The New York Independent System Operator wants to build the new center across the Hudson River from Albany in Rensselaer, next to its administrative offices. The current 40-year-old control center in an unmarked building in the Albany suburb of Guilderland would be downgraded to a backup role.
NYISO officials say the current center will be outdated by 2012.
In a filing with regulators at the state Public Service Commission, the operators said the current control center will not be able to process real-time information transmitted by a new generation of measurement devices designed to assess vulnerabilities in the grid. The devices will be installed across the grid with the help of federal stimulus funds and are designed to transmit data 60 times a second.

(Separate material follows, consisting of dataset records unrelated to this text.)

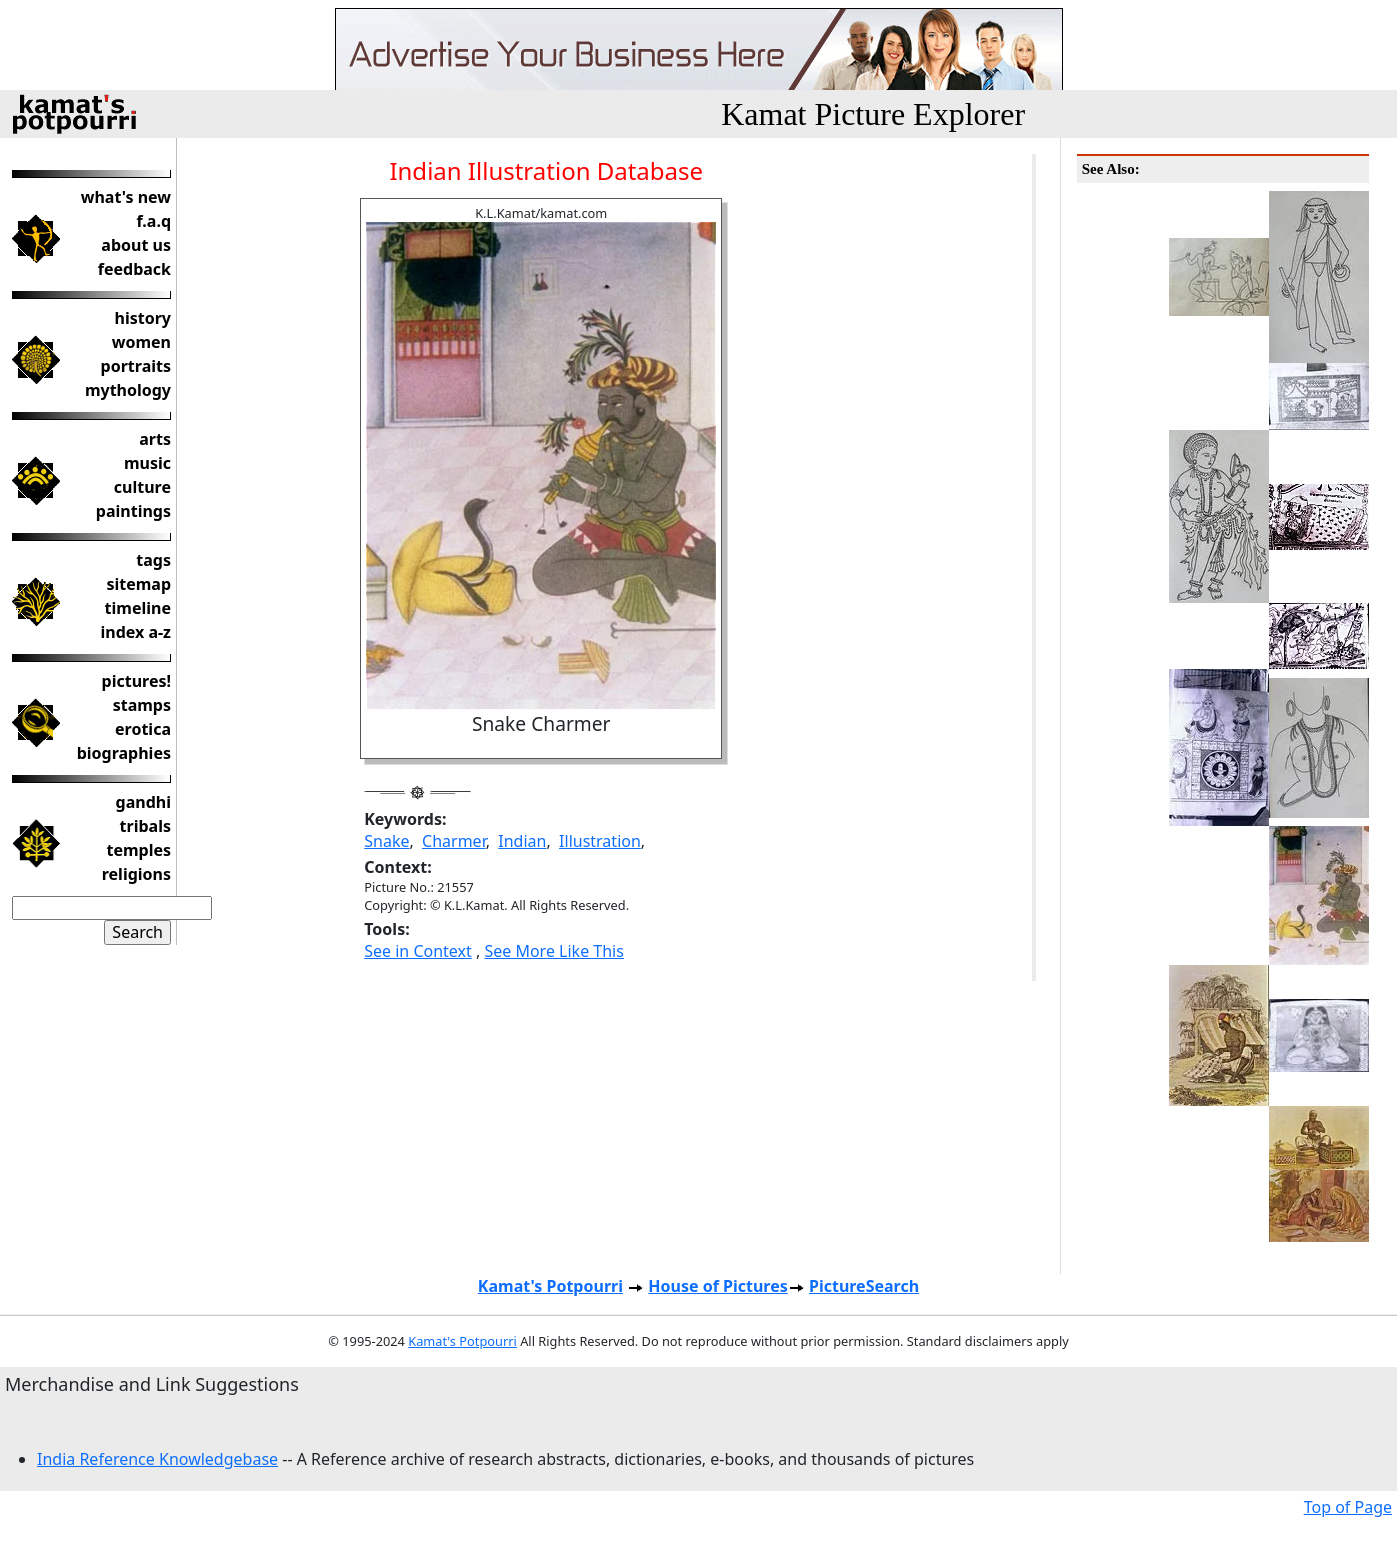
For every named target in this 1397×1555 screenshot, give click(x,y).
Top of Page (1348, 1507)
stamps (142, 705)
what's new (126, 197)
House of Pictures (717, 1286)
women (141, 342)
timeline (138, 608)
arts (155, 439)
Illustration (600, 841)
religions (136, 874)
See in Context (418, 951)
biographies (124, 753)
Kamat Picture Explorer (873, 114)
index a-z (135, 632)
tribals (145, 826)
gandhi (143, 802)
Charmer (454, 841)
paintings (133, 511)
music (147, 463)
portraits (136, 366)
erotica (143, 729)
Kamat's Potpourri (550, 1286)
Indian (522, 841)
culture (142, 487)
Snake (386, 841)
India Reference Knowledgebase (157, 1459)
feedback (134, 269)
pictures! (136, 681)
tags (153, 560)
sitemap (138, 584)
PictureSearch (864, 1286)
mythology (128, 390)
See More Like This (553, 951)
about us (136, 245)
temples (138, 850)
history (143, 318)
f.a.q (153, 221)
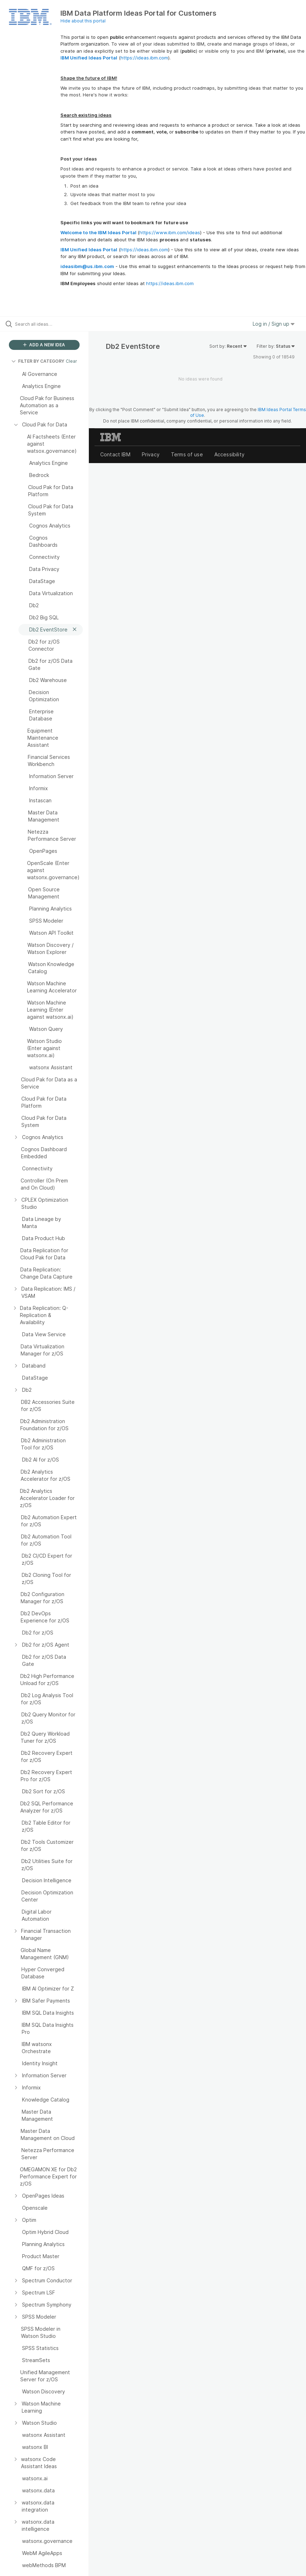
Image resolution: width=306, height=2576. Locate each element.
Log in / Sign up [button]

Grid operators also say a new control center is needed to meet tighter federal standards and to manage wind power a fast-growing but intermittent source of power.
"Not having this up and running when the project's complete and these new requirements hit just isn't an option," said NYISO spokesman Thomas Rumsey. "We have to make sure that we can operate the grid reliably."
Rumsey said the borrowing will cost the average ratepayer about $8 over the 20-year life of the loan.
NYISO asked the commission for permission to borrow the money. Rumsey hopes a decision will come in several months, allowing for construction to begin next year and an opening in 2012. The PSC would not provide an estimated timetable for a decision.
NYISO decided against renovating the old control center, telling regulators that would be more costly and complex. Rumsey said the renovation option would cost $60 million.
NYISO replaced the New York Power Pool 10 years ago as the state began allowing electricity generators to compete in a wholesale electricity market. NYISO oversees the market as well as operating the state's electrical grid.
Assemblyman Richard Brodsky, a Westchester Democrat who has publicly criticized NYISO for a market structure he said results in inflated electricity costs for consumers, said the operators should not be allowed to borrow any money until there are fundamental market reforms.
"They legitimize a fundamental rip-off of New Yorkers," Brodsky said. "They shouldn't be given a penny."